Your goal:
Copy the data below word for word, starting at its first line and stopping after the line that contains "Action: (x=182, y=80)".

[Records from a pointing dataset]
|---|
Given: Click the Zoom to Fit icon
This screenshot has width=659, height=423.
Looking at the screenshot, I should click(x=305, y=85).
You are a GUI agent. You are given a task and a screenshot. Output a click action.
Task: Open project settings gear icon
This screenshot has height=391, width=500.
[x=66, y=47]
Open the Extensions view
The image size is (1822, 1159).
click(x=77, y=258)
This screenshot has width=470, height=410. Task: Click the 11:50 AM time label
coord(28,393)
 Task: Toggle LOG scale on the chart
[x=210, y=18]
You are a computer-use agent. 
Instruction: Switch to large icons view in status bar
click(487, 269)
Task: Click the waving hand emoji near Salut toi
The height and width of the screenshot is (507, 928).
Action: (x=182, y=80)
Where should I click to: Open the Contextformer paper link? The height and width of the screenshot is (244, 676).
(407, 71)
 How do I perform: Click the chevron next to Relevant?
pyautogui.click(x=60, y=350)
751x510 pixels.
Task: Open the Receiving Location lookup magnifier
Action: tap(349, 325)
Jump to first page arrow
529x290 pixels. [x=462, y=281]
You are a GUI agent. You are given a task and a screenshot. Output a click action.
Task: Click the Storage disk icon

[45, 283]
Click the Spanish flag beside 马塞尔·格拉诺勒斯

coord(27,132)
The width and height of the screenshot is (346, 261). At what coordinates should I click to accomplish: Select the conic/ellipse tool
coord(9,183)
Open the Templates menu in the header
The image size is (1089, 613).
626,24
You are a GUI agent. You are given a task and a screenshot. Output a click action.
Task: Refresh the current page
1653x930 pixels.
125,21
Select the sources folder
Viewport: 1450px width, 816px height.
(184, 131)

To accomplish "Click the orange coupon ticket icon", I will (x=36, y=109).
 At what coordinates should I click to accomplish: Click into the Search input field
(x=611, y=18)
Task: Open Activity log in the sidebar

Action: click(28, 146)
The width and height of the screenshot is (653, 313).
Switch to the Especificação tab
|---|
Problem solution:
Given: Click the Zoom to Fit icon
This screenshot has width=659, height=423.
Looking at the screenshot, I should click(x=305, y=85).
You are a GUI agent. You are given a task and a screenshot. Output a click action.
Task: Open project settings gear icon
This screenshot has height=391, width=500.
[x=66, y=47]
Open the Extensions view
The image size is (1822, 1159).
click(x=77, y=258)
This screenshot has width=470, height=410. Task: Click the 11:50 AM time label
coord(28,393)
 Task: Toggle LOG scale on the chart
[x=210, y=18]
You are a computer-use agent. 
Instruction: Switch to large icons view in status bar
click(487, 269)
Task: Click the waving hand emoji near Salut toi
The height and width of the screenshot is (507, 928).
Action: (x=182, y=80)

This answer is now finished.